- _WHAT IS REQUIRED_:
Within the records that follow, find every line containing the string "will". Copy those lines.

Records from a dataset
=== Section Start ===
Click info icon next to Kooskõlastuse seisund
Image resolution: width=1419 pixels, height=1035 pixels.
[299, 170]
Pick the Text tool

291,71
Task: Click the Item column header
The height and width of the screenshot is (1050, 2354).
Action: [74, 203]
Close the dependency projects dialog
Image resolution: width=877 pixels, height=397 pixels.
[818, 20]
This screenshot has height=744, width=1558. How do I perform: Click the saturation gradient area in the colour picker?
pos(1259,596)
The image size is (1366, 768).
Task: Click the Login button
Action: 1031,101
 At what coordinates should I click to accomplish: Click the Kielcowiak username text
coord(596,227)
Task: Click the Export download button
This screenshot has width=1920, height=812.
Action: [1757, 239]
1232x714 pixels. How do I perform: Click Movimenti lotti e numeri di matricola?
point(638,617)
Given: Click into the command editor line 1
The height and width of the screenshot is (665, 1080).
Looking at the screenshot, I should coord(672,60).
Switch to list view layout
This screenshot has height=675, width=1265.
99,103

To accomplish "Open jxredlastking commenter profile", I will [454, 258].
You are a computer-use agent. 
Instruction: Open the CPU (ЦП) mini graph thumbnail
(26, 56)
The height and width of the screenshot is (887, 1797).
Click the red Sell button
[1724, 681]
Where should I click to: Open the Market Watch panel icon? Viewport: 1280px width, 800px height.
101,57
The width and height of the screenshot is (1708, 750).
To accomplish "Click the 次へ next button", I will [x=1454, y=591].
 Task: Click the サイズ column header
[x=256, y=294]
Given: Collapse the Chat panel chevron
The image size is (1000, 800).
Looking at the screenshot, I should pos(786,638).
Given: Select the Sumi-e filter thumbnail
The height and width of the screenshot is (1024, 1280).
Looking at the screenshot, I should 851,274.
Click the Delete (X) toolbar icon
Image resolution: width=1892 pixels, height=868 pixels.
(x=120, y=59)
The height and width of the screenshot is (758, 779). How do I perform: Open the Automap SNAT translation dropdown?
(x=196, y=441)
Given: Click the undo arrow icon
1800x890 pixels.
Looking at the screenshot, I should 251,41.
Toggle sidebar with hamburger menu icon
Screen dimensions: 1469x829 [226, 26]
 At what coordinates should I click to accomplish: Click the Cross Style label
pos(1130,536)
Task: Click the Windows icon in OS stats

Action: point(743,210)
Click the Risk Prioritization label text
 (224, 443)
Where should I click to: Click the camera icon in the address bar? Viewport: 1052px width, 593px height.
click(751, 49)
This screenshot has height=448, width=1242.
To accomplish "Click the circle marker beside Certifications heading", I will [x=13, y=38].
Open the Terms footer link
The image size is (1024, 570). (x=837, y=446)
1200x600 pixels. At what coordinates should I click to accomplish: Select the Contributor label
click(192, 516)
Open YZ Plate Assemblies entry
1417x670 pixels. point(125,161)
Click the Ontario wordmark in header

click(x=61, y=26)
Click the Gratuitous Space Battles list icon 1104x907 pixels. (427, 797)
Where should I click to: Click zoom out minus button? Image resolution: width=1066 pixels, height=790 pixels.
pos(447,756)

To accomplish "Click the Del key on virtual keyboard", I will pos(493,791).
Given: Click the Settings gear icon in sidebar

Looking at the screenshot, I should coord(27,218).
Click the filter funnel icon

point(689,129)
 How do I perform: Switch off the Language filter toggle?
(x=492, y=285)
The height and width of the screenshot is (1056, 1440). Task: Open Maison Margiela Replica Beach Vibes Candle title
=== Section End ===
- _EXERCISE SOLUTION_:
To accomplish "Open jxredlastking commenter profile", I will [454, 258].
To accomplish "Click the 次へ next button", I will [x=1454, y=591].
To accomplish "Click the circle marker beside Certifications heading", I will [x=13, y=38].
To accomplish "Click the Del key on virtual keyboard", I will pos(493,791).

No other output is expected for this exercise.